A vanishing theorem for Dirac cohomology of standard modules

TL;DR

This paper establishes a criterion for the vanishing of Dirac cohomology in standard modules of graded Hecke algebras, linking it to twisted-elliptic temperedness, and applies this to analyze ladder representations in type A_n.

Contribution

It proves a vanishing theorem for Dirac cohomology of standard modules and computes it for ladder representations, connecting to Springer correspondence and Weyl group representations.

Findings

Dirac cohomology vanishes iff module is not twisted-elliptic tempered.

Non-zero Dirac cohomology modules appear with multiplicity one.

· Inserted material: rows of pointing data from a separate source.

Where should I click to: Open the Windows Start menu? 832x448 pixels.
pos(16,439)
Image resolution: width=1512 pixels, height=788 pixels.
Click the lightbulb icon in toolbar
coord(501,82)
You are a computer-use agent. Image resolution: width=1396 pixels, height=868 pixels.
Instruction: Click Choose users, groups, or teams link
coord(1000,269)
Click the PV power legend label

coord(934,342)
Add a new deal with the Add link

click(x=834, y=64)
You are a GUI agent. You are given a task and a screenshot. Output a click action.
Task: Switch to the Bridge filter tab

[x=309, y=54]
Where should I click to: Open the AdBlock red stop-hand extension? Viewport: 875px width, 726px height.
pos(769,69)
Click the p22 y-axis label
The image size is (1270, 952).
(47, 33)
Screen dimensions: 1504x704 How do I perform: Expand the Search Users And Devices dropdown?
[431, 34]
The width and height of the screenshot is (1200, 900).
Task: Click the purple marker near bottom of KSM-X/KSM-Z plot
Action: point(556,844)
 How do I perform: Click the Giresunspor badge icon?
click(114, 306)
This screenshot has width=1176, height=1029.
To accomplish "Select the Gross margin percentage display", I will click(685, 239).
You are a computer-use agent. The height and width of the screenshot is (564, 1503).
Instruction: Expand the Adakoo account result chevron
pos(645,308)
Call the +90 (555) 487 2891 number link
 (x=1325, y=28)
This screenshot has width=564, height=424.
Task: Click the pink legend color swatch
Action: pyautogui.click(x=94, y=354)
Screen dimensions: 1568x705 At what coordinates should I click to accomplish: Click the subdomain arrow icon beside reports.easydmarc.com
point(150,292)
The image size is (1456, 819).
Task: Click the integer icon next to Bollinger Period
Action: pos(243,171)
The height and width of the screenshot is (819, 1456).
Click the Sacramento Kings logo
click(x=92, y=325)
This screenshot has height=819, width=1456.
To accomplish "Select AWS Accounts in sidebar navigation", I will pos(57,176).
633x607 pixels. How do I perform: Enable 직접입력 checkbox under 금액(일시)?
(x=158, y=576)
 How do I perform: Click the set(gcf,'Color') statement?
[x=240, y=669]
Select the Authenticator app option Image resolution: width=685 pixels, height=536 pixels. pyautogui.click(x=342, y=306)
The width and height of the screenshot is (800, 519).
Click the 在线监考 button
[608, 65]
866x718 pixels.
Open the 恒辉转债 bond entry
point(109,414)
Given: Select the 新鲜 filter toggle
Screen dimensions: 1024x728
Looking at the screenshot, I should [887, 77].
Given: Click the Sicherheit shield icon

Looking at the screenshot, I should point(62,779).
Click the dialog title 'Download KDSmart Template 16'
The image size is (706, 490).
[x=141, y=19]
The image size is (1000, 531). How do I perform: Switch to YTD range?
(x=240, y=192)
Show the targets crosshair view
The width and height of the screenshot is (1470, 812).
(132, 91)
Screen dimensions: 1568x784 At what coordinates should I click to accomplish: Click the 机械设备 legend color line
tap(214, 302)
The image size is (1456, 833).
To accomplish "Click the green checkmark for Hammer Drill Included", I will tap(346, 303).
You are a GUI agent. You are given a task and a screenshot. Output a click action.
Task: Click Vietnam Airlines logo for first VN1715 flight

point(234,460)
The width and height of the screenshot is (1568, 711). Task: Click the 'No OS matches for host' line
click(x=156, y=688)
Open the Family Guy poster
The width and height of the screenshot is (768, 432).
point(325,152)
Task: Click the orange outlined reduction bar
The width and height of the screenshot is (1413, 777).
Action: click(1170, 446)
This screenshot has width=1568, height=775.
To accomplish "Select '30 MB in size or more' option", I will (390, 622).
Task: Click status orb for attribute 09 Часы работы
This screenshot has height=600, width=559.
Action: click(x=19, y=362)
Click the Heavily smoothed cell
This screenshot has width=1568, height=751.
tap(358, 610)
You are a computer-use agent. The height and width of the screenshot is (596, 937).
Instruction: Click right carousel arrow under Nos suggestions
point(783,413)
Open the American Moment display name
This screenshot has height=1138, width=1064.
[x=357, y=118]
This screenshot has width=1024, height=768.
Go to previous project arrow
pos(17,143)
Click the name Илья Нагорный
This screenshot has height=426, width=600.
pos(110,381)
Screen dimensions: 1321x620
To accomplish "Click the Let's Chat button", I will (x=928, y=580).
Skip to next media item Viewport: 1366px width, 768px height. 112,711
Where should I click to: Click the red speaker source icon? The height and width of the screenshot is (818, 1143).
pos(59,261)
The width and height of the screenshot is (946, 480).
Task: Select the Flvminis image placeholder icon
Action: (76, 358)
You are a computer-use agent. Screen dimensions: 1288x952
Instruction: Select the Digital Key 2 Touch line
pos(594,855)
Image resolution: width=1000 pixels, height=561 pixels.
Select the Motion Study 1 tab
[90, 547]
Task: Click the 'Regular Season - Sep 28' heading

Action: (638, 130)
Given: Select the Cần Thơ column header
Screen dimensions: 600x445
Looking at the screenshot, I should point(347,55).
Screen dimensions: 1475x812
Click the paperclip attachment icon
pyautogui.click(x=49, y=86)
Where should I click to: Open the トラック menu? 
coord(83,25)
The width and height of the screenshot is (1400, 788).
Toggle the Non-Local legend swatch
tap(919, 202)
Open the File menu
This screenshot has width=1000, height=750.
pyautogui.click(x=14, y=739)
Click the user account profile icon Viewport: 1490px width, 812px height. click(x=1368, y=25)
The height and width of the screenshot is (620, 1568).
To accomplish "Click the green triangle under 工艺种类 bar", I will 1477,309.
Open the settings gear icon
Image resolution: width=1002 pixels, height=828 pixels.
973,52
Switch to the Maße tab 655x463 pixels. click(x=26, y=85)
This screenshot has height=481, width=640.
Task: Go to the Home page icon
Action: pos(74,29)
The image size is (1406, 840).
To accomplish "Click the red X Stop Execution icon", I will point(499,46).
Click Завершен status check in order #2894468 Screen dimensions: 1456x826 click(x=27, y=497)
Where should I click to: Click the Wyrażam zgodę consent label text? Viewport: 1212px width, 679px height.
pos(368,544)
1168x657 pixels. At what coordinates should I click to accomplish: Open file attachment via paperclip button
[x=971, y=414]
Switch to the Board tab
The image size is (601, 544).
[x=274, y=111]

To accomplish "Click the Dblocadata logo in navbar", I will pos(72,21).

Provides explicit Dirac cohomology computations for ladder representations.

Abstract

This paper studies the Dirac cohomology of standard modules in the setting of graded Hecke algebras with geometric parameters. We prove that the Dirac cohomology of a standard module vanishes if and only if the module is not twisted-elliptic tempered. The proof makes use of two deep results. One is some structural information from the generalized Springer correspondence obtained by S. Kato and Lusztig. Another one is a computation of the Dirac cohomology of tempered modules by Barbasch-Ciubotaru-Trapa and Ciubotaru. We apply our result to compute the Dirac cohomology of ladder representations for type $A_n$. For each of such representations with non-zero Dirac cohomology, we associate to a canonical Weyl group representation. We use the Dirac cohomology to conclude that such representations appear with multiplicity one.